In addition, they said USDA would rely on private-sector incentives to inspire producers to join a separate cattle tracking system to track down suspect animals in future outbreaks of livestock diseases. Democrats on a House Appropriations subcommittee criticized both ideas as wrong-headed. Participation in the traceback system should be mandatory, they said, and the testing program is a valuable tool.
USDA officials said the testing program was designed only to gauge the prevalence of mad cow disease. Public health is guarded by rules that that protect cattle feed from contamination and require meatpackers to remove the brains and spinal cords from older cattle, they say.
"By any stretch of the imagination, we have proven we have a very low incidence," said acting Undersecretary Chuck Lambert. He said USDA would shift to a "maintenance" program that did not need to test as many cattle.
"What we're devising and considering now ... is consistent with international standards," added Ron DeHaven, head of the Animal and Plant Health Inspection Service.
Always fatal in cattle, mad cow disease is believed to spread through feed that contains parts of infected cattle.
People can contract a human version of mad cow by eating meats from infected animals. No US-origin cases are known.
"It just seems to me that (scaling back) doesn't make much sense," said Connecticut Rep. Rosa DeLauro, the Democratic leader on the panel. "I had hoped the third case would have an effect on that."
Since June 2004, USDA has tested more than 650,000 head, mostly older and higher-risk cattle, for mad cow disease through its so-called expanded surveillance program. The program initially was expected to run 12-18 months.
Lambert and DeHaven said there was no decision yet on the scale of the revised system. USDA requested $17 million for tests in fiscal 2007, enough for 40,000 head. DeHaven told reporters that $17 million was a budgetary place-holder.

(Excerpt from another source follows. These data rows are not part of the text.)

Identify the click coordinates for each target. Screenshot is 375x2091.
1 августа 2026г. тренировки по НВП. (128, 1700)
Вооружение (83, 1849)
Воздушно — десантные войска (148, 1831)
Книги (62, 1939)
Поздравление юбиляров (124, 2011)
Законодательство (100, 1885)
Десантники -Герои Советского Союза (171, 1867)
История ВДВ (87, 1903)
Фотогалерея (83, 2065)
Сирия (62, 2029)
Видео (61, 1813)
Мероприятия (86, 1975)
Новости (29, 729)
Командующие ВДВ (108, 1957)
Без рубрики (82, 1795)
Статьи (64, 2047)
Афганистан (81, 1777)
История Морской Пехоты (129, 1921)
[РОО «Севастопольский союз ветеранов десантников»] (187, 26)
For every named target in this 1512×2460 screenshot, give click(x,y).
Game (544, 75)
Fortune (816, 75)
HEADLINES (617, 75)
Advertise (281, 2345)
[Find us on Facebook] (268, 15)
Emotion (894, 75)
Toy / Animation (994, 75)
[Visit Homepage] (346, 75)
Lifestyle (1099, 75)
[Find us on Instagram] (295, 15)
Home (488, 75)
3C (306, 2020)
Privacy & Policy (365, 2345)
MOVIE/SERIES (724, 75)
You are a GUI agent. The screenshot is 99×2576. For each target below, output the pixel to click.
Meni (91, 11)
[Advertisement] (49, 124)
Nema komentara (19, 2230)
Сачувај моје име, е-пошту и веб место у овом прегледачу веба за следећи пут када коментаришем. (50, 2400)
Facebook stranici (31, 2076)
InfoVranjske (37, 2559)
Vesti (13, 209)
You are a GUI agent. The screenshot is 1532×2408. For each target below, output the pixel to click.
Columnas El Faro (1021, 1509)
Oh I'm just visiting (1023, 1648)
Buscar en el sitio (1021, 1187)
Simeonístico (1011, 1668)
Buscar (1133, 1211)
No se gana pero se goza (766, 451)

"It's pretty expensive," DeHaven told reporters, to run the surveillance program, which tests 6,000-7,000 head a week. USDA allotted $105.5 million in fiscal 2004 and 2005 for the tests.
When the first US case of mad cow was discovered in December 2003, the Bush administration embraced a nationwide traceback system as one of its prime responses to the disease.
Since mid-2005, USDA has revised plans for the system, first to rely on private databases to compile data on the whereabouts of food animals. More recently, USDA has said "no actions have been initiated" to require participation.
"It is our expectation that market forces are going to drive this to a mandatory program," said DeHaven. Retailers and meat processors often pay a premium to farmers and ranchers who can verify their animal's age, treatment and feed rations.
Democrat Allen Boyd of Florida joined DeLauro in skeptically asking how a voluntary system could assure the total compliance necessary for a reliable traceback system.
"It's probably not going to work very well for cattlemen or consumers," said Boyd.
About 205,000 of the 1 million US livestock producers have asked for "premises" ID numbers. USDA said last week it was ready to issue ID numbers for animals. Lambert said USDA hoped soon to complete a set of rules for the private databases that would compile information on animal movement.
"By this time next year," he said, there should be a system in place capable of "a 48-hour traceback on animals that are in a private database."